start PROVIDED RECORDS

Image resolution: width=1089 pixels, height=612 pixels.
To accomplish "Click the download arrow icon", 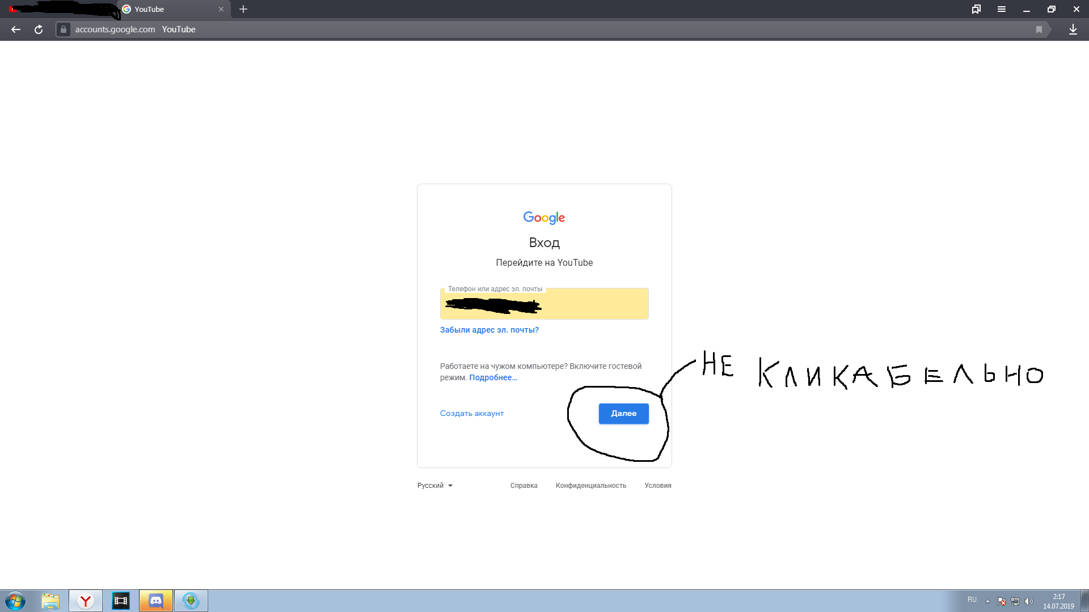I will pyautogui.click(x=1073, y=29).
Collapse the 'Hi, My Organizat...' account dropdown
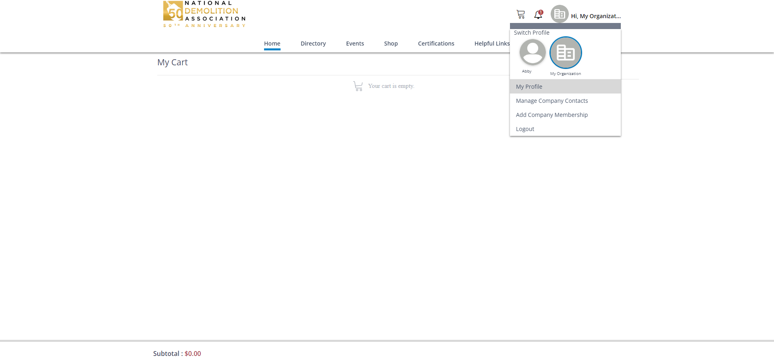 coord(595,16)
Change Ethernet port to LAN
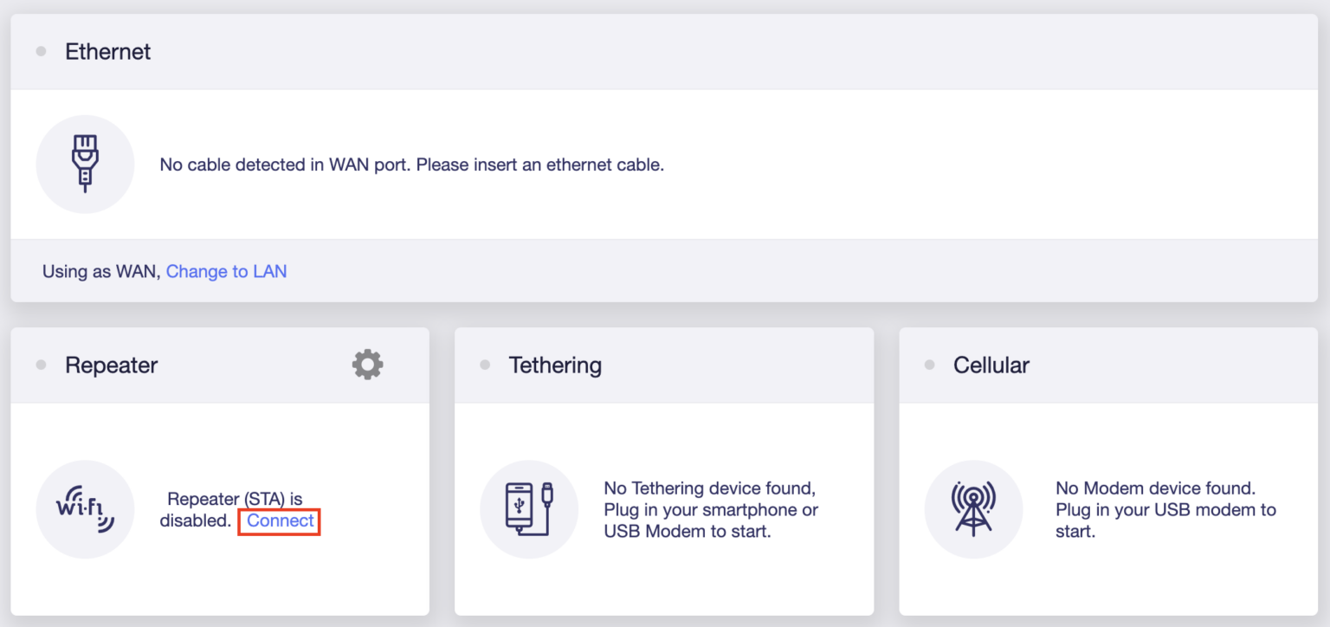Viewport: 1330px width, 627px height. (226, 271)
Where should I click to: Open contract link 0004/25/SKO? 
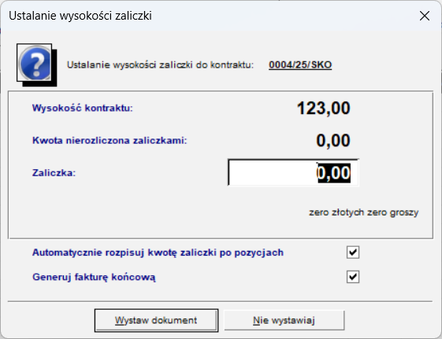(300, 65)
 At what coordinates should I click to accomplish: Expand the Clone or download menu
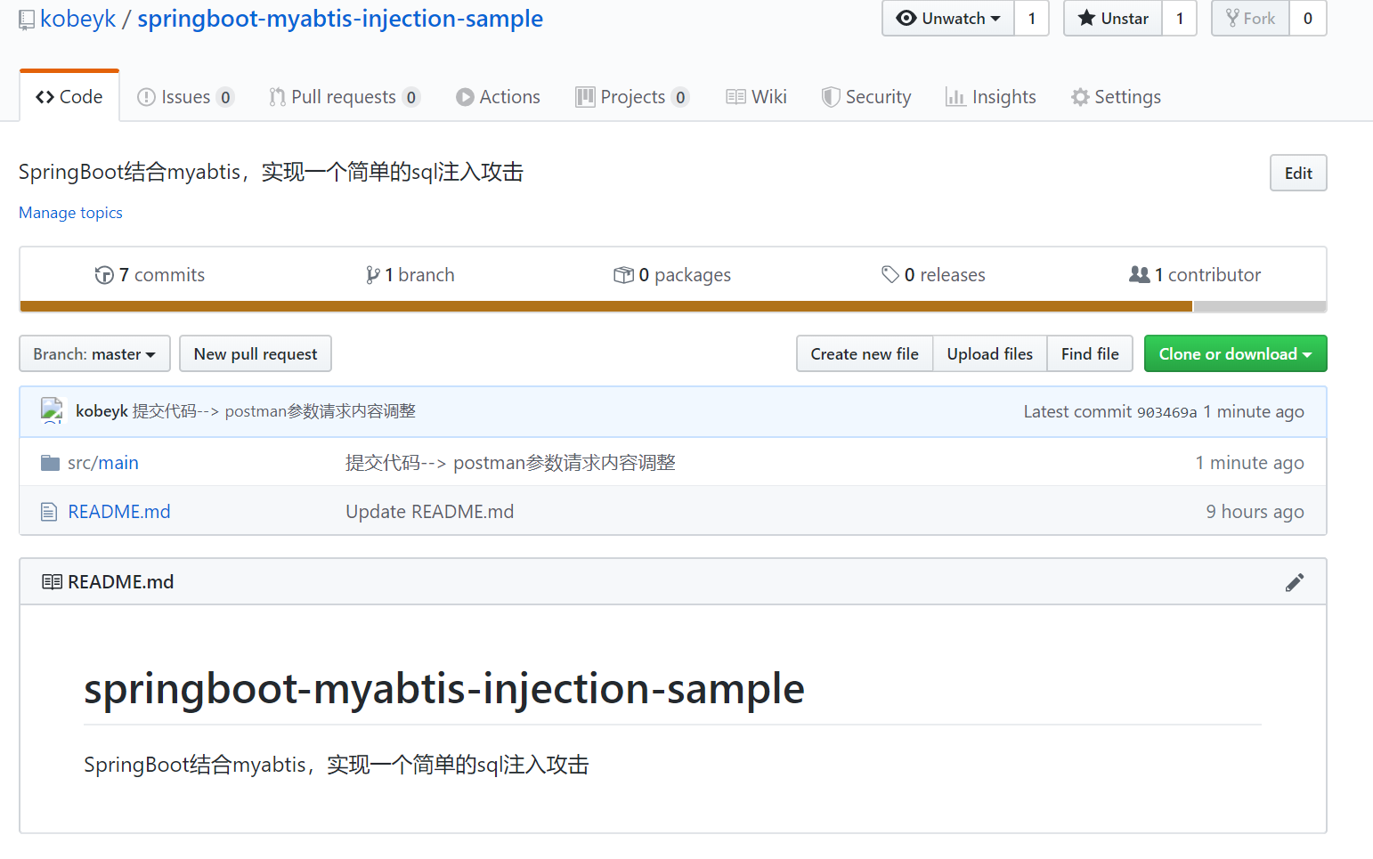tap(1235, 353)
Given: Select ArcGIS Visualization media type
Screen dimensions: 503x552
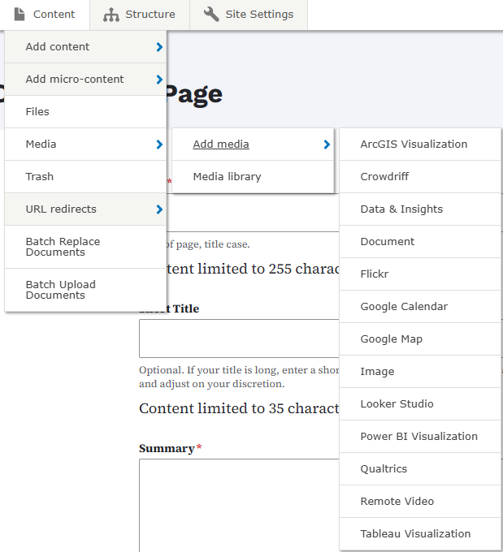Looking at the screenshot, I should tap(414, 144).
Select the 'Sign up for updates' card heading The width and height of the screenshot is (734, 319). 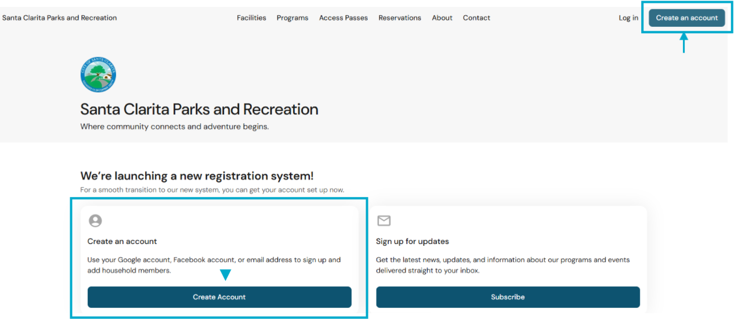click(413, 241)
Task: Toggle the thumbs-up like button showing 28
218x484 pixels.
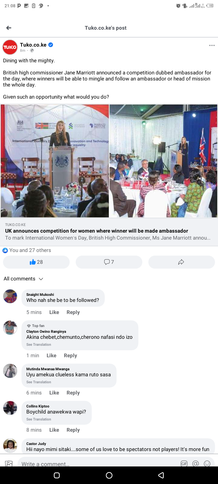Action: pyautogui.click(x=36, y=262)
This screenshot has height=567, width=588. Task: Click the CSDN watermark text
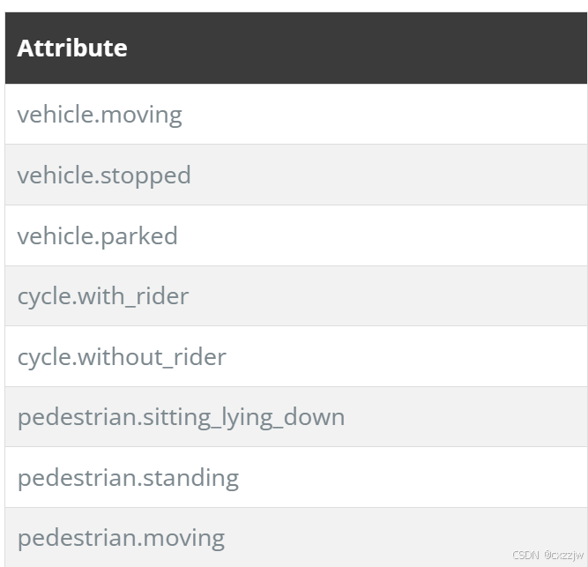525,555
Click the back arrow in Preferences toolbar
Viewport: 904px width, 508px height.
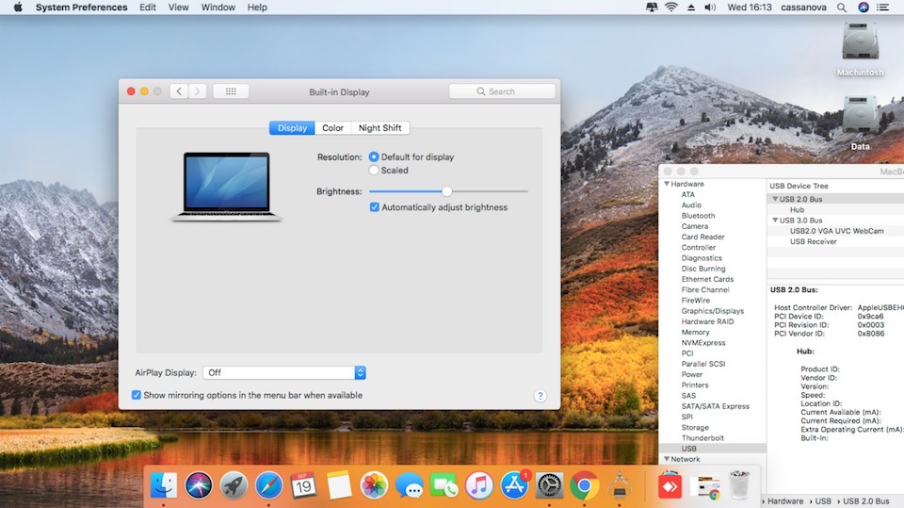179,91
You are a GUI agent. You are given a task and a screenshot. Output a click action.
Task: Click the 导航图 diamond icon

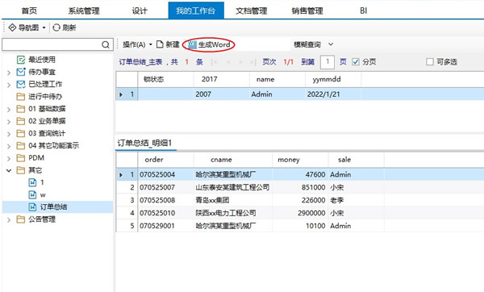click(x=12, y=27)
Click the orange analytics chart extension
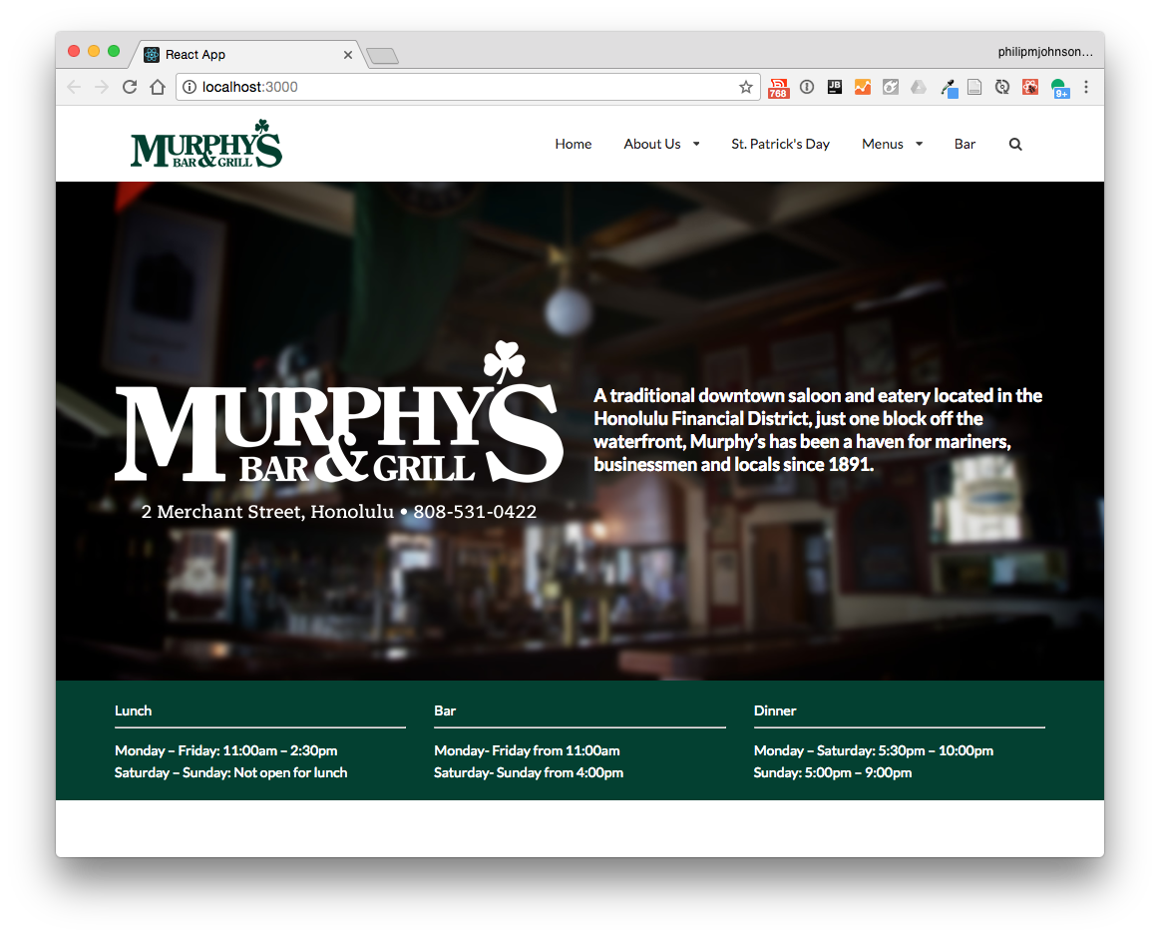The image size is (1160, 937). 863,87
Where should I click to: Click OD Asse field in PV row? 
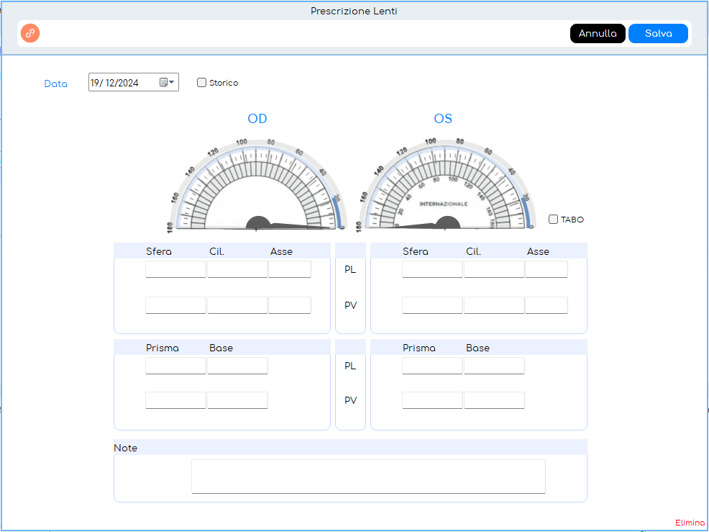pyautogui.click(x=290, y=305)
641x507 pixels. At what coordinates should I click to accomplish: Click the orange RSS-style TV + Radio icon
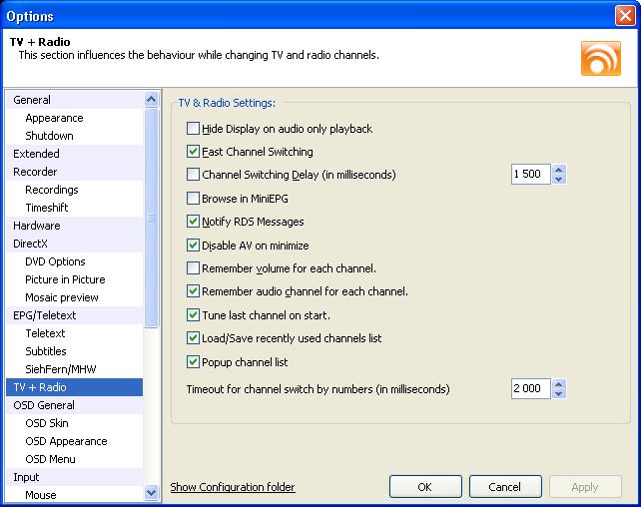600,58
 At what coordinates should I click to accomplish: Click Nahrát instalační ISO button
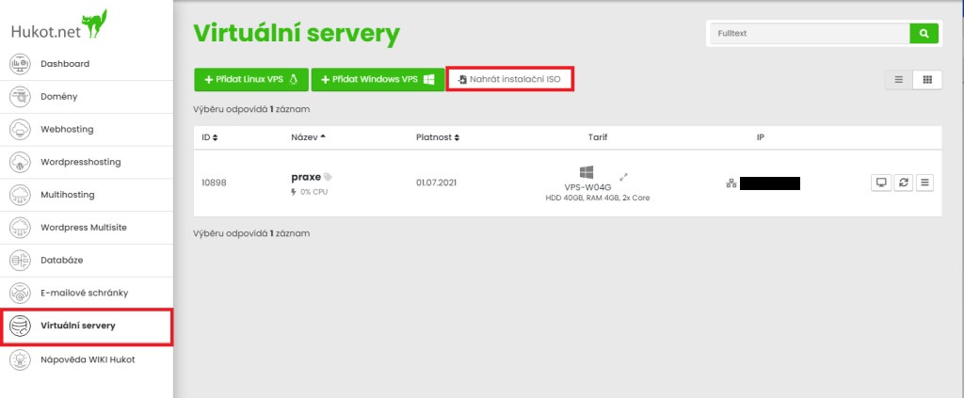tap(509, 80)

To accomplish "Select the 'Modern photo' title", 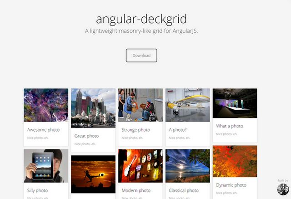I will click(136, 190).
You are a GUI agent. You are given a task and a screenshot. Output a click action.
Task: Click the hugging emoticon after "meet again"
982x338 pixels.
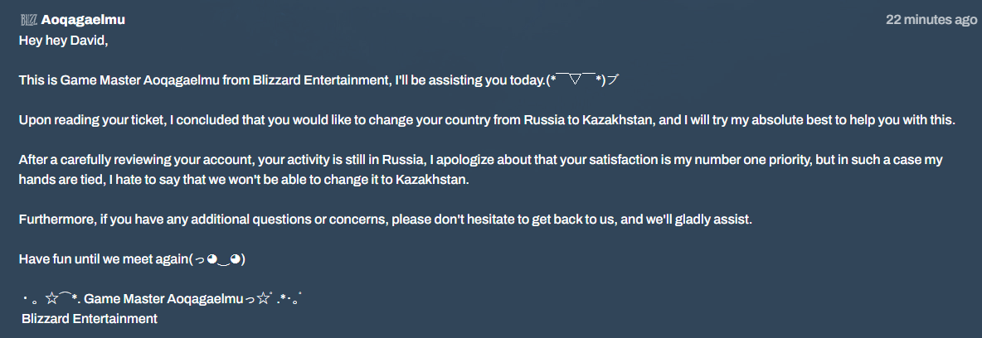[216, 259]
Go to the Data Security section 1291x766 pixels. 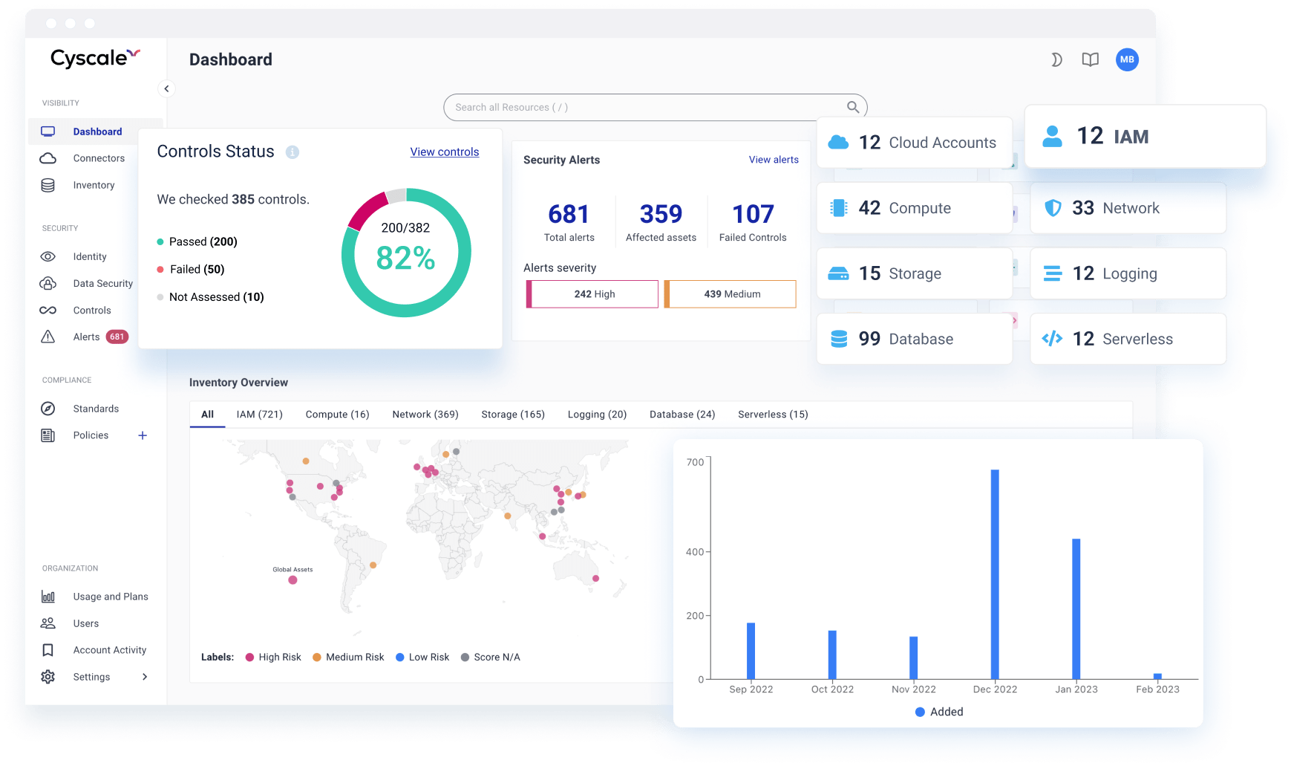102,283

end PROVIDED RECORDS

How many lines in the entries above contain the word "coordinates"? Reply with the number alone.

3